--- Excerpted passage ---
-- begin --

During an MBA-level course in business strategy with 41 students, half the group was taught by a professor while the other half played a video game called One Day, designed and developed with Professor Beck’s consultancy North Star Leadership.

The outcome, assessed by an exam on class material, yielded identical scores. However, the gamers performed slightly better than the traditional learners on the exam’s multiple choice section.

“I don’t think this is about replacing professors,” Prof Beck says, presumably keen not to upset his colleagues. “What this does show is that there is a way of getting rid of 90 per cent of the stuff a professor currently does.”

Yet this experiment does play into a question being asked at business schools worldwide: who will be teaching our students in the future? Competition for academic jobs is coming from those people who can offer some real-world perspective in executive education, as well as from the machines.

Randall Zindler, for example, was chief executive of Medair, the international humanitarian aid agency, for eight years until joining Lancaster University Management School in 2011. Since then he has had a portfolio career, working as a consultant to industry and non-governmental organisations for half his time and then teaching as the head of Lancaster’s leadership centre.

“Staying connected is key,” he says. “I am not just reading about what is happening in leadership, I am in meetings with chief executives.”

Mr Zindler’s connection with Lancaster began when he completed his MBA at the UK school in 1999. He now spends a few days a month on the campus but is able to conduct the rest of his teaching online either on the road or from his home in Lausanne, Switzerland.

“The way I teach would probably have not been possible 10 years ago, but it enables me to remain connected with the latest business trends, which has proven very helpful in my teaching.”

Although he lectures in a traditional classroom setting on the campus at Lancaster, Mr Zindler claims he can be just as effective getting students to submit work online that they can then discuss in a video conference.

It also helps him to avoid the distractions of office politics, which is a danger of being full-time on a campus, he notes.

Lancaster employs just 35 people on teaching fellow posts similar to Mr Zindler’s role, out of a full-time staff of 221. However, Angus Laing, the school’s dean, admits there is increasing pressure to appoint teaching staff with real-life experience like this because that is what students and the companies backing them expect.

“They want both the cutting edge theory and to be challenged academically,” Professor Laing says. “They want to hear from people who have been senior executives at the coal face.”

The ideal is to “blend” academic and practitioner rigour and predicts an increase in the appointment of “professors of practice”, who have both experience of industry and teaching ability, says Prof Laing.

“We are helped by seeing a rise in what you might refer to as academic practitioners,” he says.

Pressure for such teachers is also being driven by demands of academic research, Prof Laing adds, with papers needing not just to be published in the right journals but to be seen to have an impact on the business world.

“Practitioners can help in this process by translating research into a more accessible format,” he says.

The use of academic practitioners is driven by financial necessity as much as the increased capacity to digitise teaching, according to Bob Reid, chief accreditation officer for the Association to Advance Collegiate Schools of Business (AACSB), the industry body.

-- end --

--- Given data ---
-- begin --

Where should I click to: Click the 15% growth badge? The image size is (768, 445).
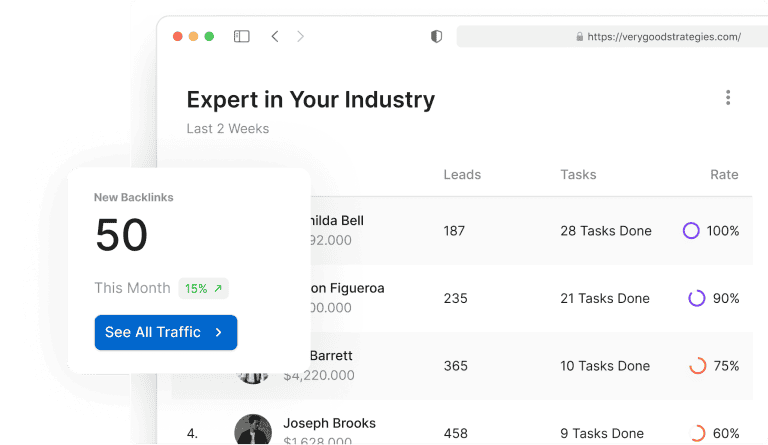204,288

-- end --

--- Required work ---
**A.** According to the article on business school teaching, how many of Lancaster's full-time staff hold teaching fellow posts similar to Mr Zindler's role?
**B.** Decide whether each statement agrees with the article on business school teaching, and for each, answer yes or no and quote the words of the article that decide it: (i) The gamers did worse than the traditional learners on the multiple choice section of the exam. (ii) Randall Zindler completed his MBA at Lancaster in 1999. (iii) Randall Zindler led Medair for ten years before joining Lancaster.
**C.** Pick up the article on business school teaching right after its last sentence and write the next few paragraphs.

--- Responses ---
**A.** 35 out of a full-time staff of 221.

**B.**
(i) No: "the gamers performed slightly better than the traditional learners on the exam’s multiple choice section."
(ii) Yes: "Mr Zindler’s connection with Lancaster began when he completed his MBA at the UK school in 1999."
(iii) No: "was chief executive of Medair, the international humanitarian aid agency, for eight years until joining Lancaster University Management School in 2011."

**C.**
“There is pressure for greater access to education, not matched by increases in tuition fees, and that creates cost pressures,” he says.

In 2013 the AACSB suggested schools consider employing up to 40 per cent of its teaching staff from industry rather than people who have come through a purely academic track.

What is also happening is the greater use of non-teaching staff to support those at the front of the lecture hall make more compelling presentations, according to Mr Reid.

“There has been a blurring of the lines between what staff do and what faculty do,” he says. “Ten years ago it was clear. Now it is less clear as staff are helping faculty deliver education.”

Professors need to become performers to gain the attention of students who have grown up in the digital age, notes Wally Hopp, senior associate dean for faculty and research at the University of Michigan’s Ross School of Business.

Traditional classroom teaching competes with online and other dynamic forces, and is being phased out, so the residential education industry needs to evolve to keep up with the times, he says. “Today education is professor- centric with the learning experience centred on the person delivering knowledge and orchestrating the experience for the student.

“In the future the focus will be on the learning experiences themselves, which will mean they will be much more diversified both in terms of where and when the student accesses them, flipping the focus on to what the student needs.”

The model will be more like apprenticeships, where business school faculty will help students use the knowledge they have acquired by greater use of technology, Professor Hopp adds.

The style of teaching may well change faster than the people being employed, however, not least because of the tenure system, which gives academic staff security to remain in post once they pass an initial probationary period.

At Michigan Ross, most of the academic staff are tenured and the rest are trying to get tenure, Prof Hopp says. He does not see that situation changing in the next decade.

“As a dean you have your players and it is not just that you can fire them,” he notes.

“Everybody in business education knows that change is coming. What people are trying to do is to give the existing faculty support, but it is a challenge.”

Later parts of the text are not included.